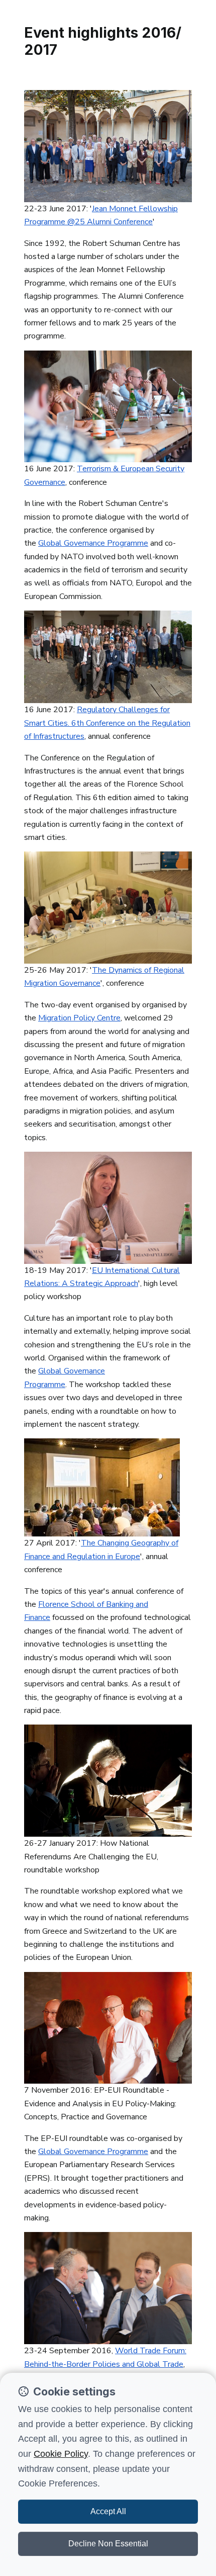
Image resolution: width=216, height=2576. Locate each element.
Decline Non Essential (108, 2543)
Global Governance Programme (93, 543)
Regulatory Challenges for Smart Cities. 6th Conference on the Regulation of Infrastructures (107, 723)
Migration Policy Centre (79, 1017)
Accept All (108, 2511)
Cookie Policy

-------------------------

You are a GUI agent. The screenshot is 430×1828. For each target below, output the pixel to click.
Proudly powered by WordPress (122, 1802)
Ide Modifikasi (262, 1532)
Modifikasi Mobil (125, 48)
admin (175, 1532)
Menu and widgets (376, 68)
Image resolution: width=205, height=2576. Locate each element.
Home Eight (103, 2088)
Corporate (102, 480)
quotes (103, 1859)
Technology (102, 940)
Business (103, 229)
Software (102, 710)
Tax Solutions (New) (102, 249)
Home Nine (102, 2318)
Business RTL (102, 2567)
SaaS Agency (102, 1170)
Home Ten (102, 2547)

-------------------------

### Problem to work on
All lines above from the line with "Home Eight (103, 2088)" through the line with "Home Ten (102, 2547)", both included, are to be set down exactly, with nothing else.

### Expected answer
Home Eight (103, 2088)
Corporate (102, 480)
quotes (103, 1859)
Technology (102, 940)
Business (103, 229)
Software (102, 710)
Tax Solutions (New) (102, 249)
Home Nine (102, 2318)
Business RTL (102, 2567)
SaaS Agency (102, 1170)
Home Ten (102, 2547)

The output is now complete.